AWARDS CEREMONY

 

 

1.

I don’t know what I’m doing here. I was home, and the doorbell rang, and I answered the door because that’s the kind of man I am—conscientious. A couple of men in suits were there and they took me by the arm and put me into a car and brought me here. I don’t remember closing the front door. There is a chap giving a speech about how much I deserve the award I am about to receive, but I don’t know what it is I’ve done exactly. I remember working hard most of my life and some of the details I don’t remember (there was a factory or two, I think) but I don’t know what all the work was for. Then there are other people giving speeches about how much I deserve the award I am about to receive. I can’t keep track of them all, but there’s a young lady in a very small bikini, an Eskimo in furs, a university professor in rather fetching golden latex, someone who I think must be dead because they wheeled in a coffin, and a whole lot of other people it will be easy to forget. Then I’m escorted up on to the stage and they give me my award, which I take home and put on the sideboard. It’s in a nice little frame, the kind you can get in town for a couple of quid. I don’t think I deserve it, and I still don’t know what it’s for, but it’s not every day you get an award, and I wasn’t going to turn it down.

 

2.

I knew I had to look my best at the awards ceremony in case I won something.

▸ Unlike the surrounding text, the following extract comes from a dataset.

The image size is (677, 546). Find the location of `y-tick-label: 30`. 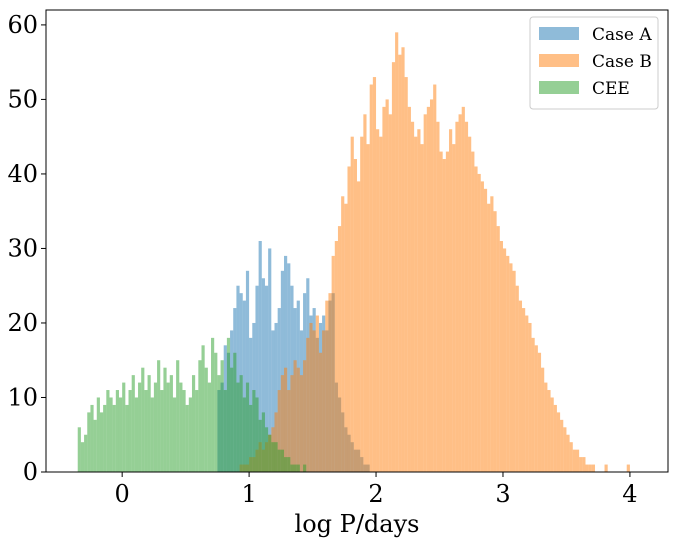

y-tick-label: 30 is located at coordinates (22, 248).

To be honest, I had heard on the grapevine that it was likely to be my night, but I was taking nothing for granted, although let’s face it, it would be about time I was recognized for my work, and for my achievements over the years and years, the fucking endless years, which I would list here if I was more of the boasting kind of a chap but I’m modest to a fault, or so they tell me, and I have also been called “diffident”, which means almost the same thing but not really. So anyway, I had my suit cleaned—I have just the one, I don’t wear it very often—and with clean underwear, a fresh shirt, and my old office shoes brushed up to almost a shine, I think I looked pretty good. My hair takes care of itself, and a few days growth of beard is a look that goes down okay, mostly. The ceremony went on for a little bit too long, to my mind, because some of the speeches were kind of rambling and not very interesting. I saw a few people I know, some of whom were awarded awards, but I didn’t wait around once it was all over, because I didn’t want to miss the last bus or have to talk to anyone who had won an award, although I am very happy for them. I am sure they were deserved.

 

3.

It’s not just anybody can go to an awards ceremony, you have to belong to the organisation or club that’s giving the awards, or be their special guest, or you have to be from the people who are maybe paying for the awards with their money like a company or something because it’s never going to be a person using their own money, it’s going to be a company using other people’s money like a pension fund or something, or you have to be one of the people who might be getting an award in which case you will go to the ceremony hoping you come away with an award and that it’s a lot of money, and of course you can be the wife or husband or girl or boyfriend or hanger on of one of those people, so you can see why not just anybody can go to the awards ceremony because there’s already loads of other people going and there will only be a certain number of chairs and if there is catering then they will also need to know how many sausage rolls to make and how many bottles of splosh to get etc. and so you can’t just turn up, which makes sense, and actually awards ceremonies are usually quite boring things like the first one I went to, it was just mainly speeches and more speeches and the only bit of anything approaching excitement was when one of the people who was with I think a not very good poet who nevertheless had won loads of money had too much to drink probably and started trying some non-consensual sexual contact with a waitress but me and one of the other waiters dragged him out of the hall on his back and the boss gave us each an extra fiver in wages for being on the ball.